== Records to use

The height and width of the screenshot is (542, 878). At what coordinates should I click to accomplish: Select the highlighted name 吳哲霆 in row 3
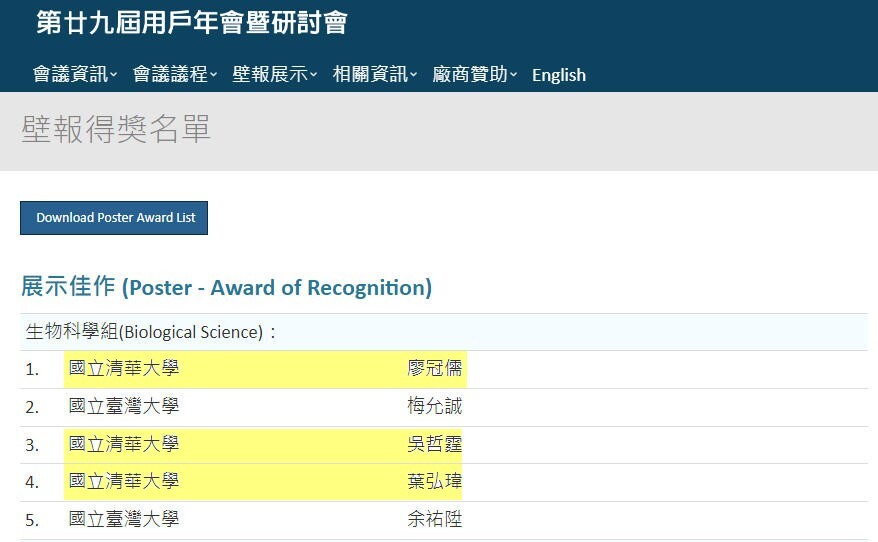[x=435, y=445]
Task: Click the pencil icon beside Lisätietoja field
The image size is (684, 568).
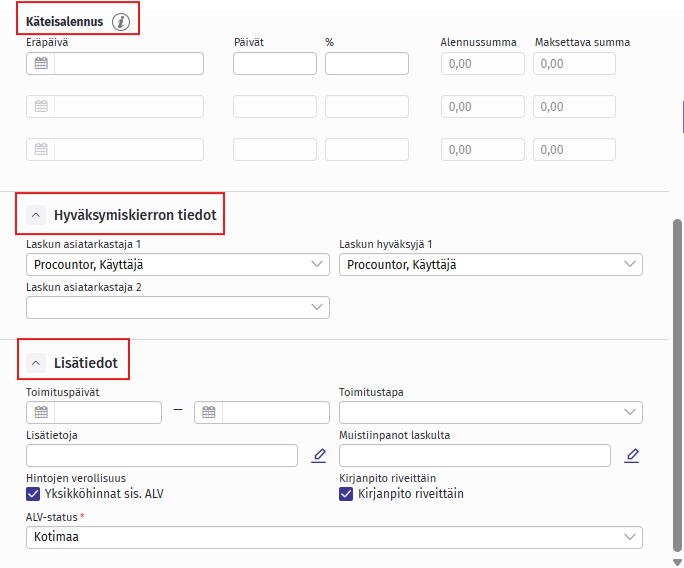Action: pos(319,456)
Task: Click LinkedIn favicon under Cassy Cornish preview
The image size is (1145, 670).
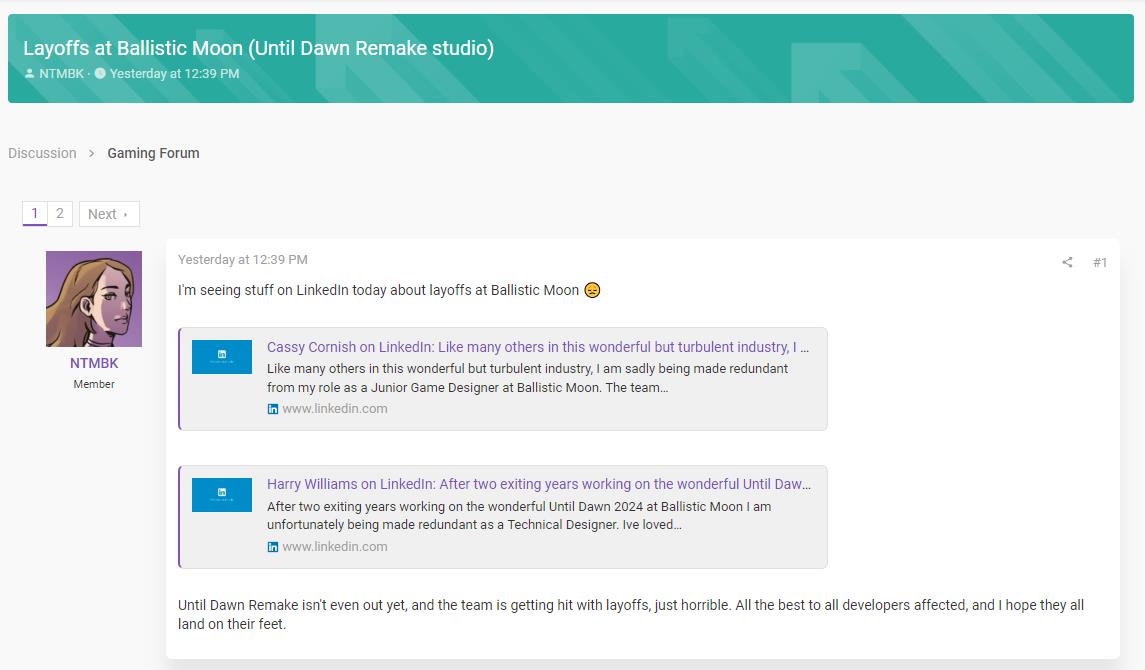Action: coord(273,409)
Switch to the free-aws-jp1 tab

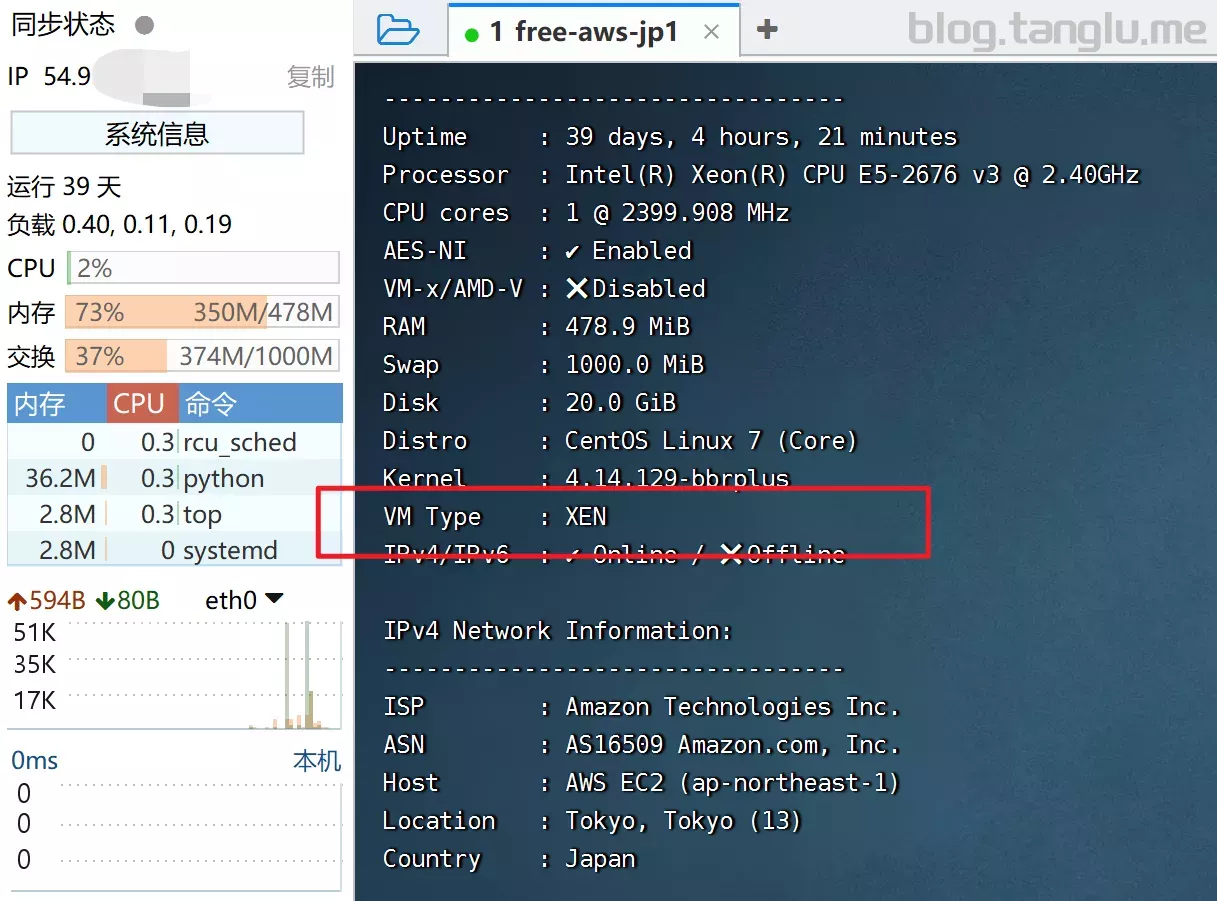click(x=584, y=32)
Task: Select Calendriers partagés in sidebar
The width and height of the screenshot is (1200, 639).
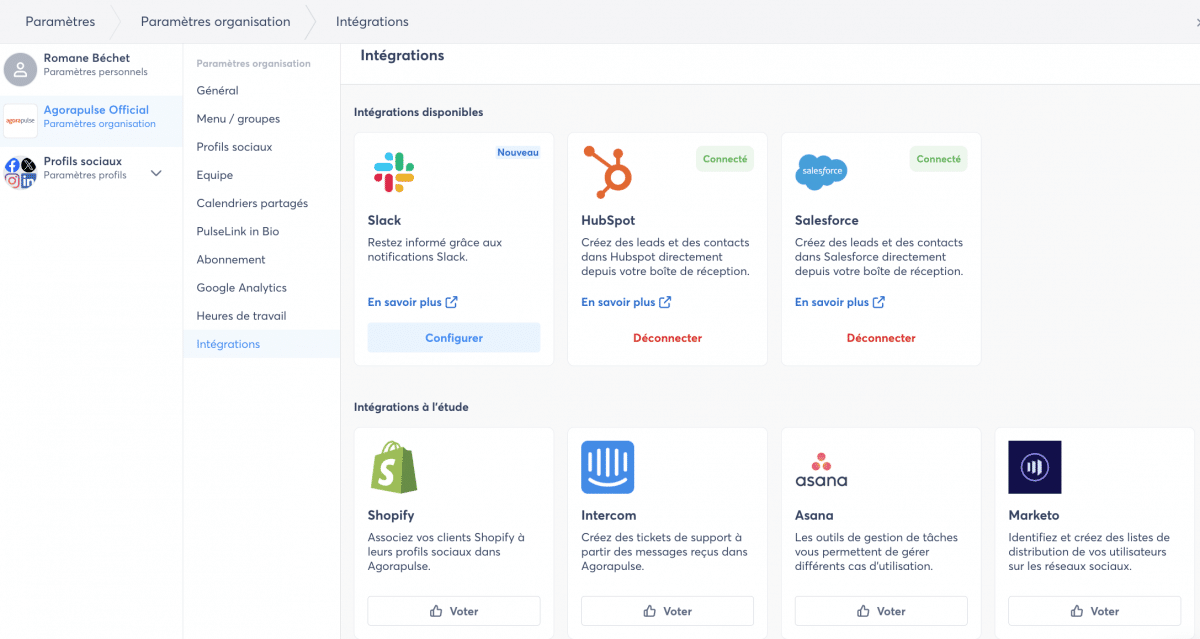Action: (252, 203)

====

> [What is needed]: Emit an exact copy of the lines from the line bearing "Task: Select Calendriers partagés in sidebar" through the last line above, inclusive, and leave the images out.

> [Result below]:
Task: Select Calendriers partagés in sidebar
The width and height of the screenshot is (1200, 639).
Action: (252, 203)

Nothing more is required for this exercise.